|WARNING| [2/2] app/test: add stress tests for rwlock and pflock
dpdklab at iol.unh.edu
dpdklab at iol.unh.edu
Wed Jun 10 20:55:03 CEST 2026
Test-Label: ai-code-review
Test-Status: WARNING
https://dpdk.org/patch/165258
_AI Code Review_
=== Patch Review: series.patch (via Claude) ===
Review date: 2026-06-10
# DPDK Patch Review
## Patch 1/2: eal/pflock: add API to downgrade from wr to rd lock
### Errors
None identified.
### Warnings
1. **Missing experimental API marking**
The new function `rte_pflock_write_downgrade()` is a public API addition but lacks the `__rte_experimental` tag.
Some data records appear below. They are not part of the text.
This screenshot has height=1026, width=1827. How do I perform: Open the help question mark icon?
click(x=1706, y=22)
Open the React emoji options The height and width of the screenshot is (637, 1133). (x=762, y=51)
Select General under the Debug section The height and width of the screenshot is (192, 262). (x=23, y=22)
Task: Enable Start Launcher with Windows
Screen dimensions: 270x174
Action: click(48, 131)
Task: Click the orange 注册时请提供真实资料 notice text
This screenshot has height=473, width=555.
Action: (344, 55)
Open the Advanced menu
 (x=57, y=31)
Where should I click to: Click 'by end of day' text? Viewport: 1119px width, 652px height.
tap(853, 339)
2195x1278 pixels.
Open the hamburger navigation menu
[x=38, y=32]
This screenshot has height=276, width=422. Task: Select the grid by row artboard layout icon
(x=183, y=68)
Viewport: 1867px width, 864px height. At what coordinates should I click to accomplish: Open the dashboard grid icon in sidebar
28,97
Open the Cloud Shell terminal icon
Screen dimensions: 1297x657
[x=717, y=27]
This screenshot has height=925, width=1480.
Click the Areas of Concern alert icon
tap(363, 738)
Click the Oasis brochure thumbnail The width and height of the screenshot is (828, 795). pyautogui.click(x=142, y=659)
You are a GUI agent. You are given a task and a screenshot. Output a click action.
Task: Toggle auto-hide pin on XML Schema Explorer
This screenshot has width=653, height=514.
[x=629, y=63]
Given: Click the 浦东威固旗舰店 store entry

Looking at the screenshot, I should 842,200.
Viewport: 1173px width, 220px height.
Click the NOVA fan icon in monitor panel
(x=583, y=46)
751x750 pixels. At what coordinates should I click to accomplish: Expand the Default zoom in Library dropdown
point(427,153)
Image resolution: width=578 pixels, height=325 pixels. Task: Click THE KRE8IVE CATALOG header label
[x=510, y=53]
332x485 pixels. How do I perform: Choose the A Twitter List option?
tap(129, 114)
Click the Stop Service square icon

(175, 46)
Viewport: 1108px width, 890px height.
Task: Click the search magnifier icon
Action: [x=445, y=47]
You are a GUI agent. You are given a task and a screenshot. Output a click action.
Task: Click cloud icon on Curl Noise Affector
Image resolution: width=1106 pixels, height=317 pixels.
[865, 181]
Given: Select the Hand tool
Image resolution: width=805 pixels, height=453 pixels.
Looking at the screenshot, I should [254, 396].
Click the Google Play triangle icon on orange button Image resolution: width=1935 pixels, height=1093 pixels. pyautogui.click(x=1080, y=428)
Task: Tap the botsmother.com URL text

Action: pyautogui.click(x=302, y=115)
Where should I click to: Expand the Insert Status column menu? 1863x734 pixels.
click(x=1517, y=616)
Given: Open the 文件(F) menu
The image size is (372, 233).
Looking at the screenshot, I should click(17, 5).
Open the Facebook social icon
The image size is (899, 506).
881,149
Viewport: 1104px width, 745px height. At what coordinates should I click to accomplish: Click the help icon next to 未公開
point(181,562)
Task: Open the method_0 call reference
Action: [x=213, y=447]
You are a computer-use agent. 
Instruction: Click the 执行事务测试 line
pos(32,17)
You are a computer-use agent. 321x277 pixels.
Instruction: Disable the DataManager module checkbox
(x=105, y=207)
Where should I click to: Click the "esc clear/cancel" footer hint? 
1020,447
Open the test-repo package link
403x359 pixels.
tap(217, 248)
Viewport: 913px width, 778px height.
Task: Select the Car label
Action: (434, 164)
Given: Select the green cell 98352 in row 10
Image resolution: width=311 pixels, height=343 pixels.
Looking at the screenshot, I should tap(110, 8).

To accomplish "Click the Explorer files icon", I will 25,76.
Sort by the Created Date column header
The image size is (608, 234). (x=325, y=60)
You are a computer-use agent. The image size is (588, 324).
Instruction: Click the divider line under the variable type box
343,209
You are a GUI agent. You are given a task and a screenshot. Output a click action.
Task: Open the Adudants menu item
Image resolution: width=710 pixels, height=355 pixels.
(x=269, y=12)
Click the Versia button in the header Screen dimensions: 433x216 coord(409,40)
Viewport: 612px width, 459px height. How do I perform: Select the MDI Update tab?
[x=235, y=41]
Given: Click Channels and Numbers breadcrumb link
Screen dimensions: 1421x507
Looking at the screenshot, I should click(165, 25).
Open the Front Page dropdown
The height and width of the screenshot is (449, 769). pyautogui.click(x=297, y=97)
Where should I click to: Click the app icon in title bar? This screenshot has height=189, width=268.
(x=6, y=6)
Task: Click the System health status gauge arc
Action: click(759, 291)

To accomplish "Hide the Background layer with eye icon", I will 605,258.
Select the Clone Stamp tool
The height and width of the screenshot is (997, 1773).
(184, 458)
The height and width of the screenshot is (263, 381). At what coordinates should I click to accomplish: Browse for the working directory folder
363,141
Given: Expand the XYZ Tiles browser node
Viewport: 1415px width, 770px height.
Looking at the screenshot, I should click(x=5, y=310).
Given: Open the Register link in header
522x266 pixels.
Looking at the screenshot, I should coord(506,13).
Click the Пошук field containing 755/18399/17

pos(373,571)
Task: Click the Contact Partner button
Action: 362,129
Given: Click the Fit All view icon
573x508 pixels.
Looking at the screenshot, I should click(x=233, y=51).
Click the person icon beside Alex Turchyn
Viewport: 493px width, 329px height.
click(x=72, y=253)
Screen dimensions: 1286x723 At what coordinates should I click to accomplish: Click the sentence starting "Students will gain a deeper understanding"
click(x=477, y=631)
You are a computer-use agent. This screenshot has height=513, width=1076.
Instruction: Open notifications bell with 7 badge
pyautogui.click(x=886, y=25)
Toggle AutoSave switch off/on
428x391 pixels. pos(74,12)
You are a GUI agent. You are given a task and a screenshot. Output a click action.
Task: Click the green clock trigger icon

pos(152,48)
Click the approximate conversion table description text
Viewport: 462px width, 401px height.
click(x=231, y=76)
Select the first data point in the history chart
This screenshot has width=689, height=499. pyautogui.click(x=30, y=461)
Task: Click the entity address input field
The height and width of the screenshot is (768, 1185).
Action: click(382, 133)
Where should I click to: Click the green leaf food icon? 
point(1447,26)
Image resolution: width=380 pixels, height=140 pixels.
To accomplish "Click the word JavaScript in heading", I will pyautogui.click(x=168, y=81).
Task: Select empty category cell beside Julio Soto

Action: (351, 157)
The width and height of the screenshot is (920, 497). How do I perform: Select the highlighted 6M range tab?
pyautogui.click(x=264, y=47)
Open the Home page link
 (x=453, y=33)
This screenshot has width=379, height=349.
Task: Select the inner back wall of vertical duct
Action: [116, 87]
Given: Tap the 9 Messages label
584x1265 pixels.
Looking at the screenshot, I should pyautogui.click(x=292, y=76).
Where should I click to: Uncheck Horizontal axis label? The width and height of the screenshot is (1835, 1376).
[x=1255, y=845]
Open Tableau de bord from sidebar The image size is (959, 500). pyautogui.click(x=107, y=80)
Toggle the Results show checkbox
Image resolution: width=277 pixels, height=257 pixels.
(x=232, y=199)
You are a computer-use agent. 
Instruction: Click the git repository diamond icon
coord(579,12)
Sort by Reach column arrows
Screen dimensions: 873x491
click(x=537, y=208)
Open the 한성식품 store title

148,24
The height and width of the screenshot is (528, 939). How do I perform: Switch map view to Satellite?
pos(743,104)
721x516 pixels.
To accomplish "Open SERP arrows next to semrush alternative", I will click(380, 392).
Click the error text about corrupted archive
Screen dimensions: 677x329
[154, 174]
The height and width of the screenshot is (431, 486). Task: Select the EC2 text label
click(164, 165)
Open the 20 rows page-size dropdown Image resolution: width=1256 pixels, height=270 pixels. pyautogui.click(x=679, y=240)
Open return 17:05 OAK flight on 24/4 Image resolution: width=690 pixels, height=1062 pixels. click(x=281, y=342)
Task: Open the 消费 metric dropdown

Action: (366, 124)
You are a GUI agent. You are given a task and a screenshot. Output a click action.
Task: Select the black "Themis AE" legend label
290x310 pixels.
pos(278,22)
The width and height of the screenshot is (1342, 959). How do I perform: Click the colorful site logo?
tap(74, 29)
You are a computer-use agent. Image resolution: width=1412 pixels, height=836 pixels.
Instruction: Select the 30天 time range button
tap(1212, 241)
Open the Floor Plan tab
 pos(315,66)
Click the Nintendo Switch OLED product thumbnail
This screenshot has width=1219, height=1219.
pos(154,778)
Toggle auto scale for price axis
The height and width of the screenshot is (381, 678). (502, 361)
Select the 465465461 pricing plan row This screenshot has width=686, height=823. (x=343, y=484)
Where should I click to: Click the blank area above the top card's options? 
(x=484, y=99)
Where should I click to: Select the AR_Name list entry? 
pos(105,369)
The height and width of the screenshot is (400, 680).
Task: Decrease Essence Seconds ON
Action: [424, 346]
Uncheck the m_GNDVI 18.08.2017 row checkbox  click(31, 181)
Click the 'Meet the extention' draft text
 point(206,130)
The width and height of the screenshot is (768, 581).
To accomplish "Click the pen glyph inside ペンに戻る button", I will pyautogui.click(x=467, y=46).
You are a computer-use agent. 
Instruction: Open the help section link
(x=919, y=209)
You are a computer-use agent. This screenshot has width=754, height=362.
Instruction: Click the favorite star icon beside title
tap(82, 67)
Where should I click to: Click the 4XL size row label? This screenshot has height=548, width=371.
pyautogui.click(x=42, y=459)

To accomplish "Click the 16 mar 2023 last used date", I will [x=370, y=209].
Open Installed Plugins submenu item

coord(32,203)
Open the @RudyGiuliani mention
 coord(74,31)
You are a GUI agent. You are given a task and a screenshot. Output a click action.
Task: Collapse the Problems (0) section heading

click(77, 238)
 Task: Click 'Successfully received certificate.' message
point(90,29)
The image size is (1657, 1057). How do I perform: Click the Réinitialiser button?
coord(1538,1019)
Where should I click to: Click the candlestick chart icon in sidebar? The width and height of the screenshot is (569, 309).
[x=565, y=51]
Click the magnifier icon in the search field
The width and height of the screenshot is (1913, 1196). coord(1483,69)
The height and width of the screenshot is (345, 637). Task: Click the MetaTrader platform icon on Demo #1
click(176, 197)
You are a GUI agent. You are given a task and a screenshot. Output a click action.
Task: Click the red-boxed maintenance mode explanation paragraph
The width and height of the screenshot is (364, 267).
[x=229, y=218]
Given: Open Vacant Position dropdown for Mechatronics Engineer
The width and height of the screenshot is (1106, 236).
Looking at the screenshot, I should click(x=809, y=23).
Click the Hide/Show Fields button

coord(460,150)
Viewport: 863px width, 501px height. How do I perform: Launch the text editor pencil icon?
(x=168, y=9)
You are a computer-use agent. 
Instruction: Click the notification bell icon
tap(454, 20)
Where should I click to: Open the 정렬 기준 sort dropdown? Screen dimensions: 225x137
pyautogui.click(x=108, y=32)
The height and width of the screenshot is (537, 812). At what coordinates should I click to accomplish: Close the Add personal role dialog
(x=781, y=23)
New API functions must be marked experimental.
```c
__rte_experimental
static inline void
rte_pflock_write_downgrade(rte_pflock_t *pf)
```
2. **Missing release notes update**
This patch adds a new public API function but does not include an update to the release notes (`doc/guides/rel_notes/`).
API additions require documentation in the release notes.
3. **Missing Doxygen for caller preconditions**
The function comment does not document the precondition that the caller must already hold a write lock.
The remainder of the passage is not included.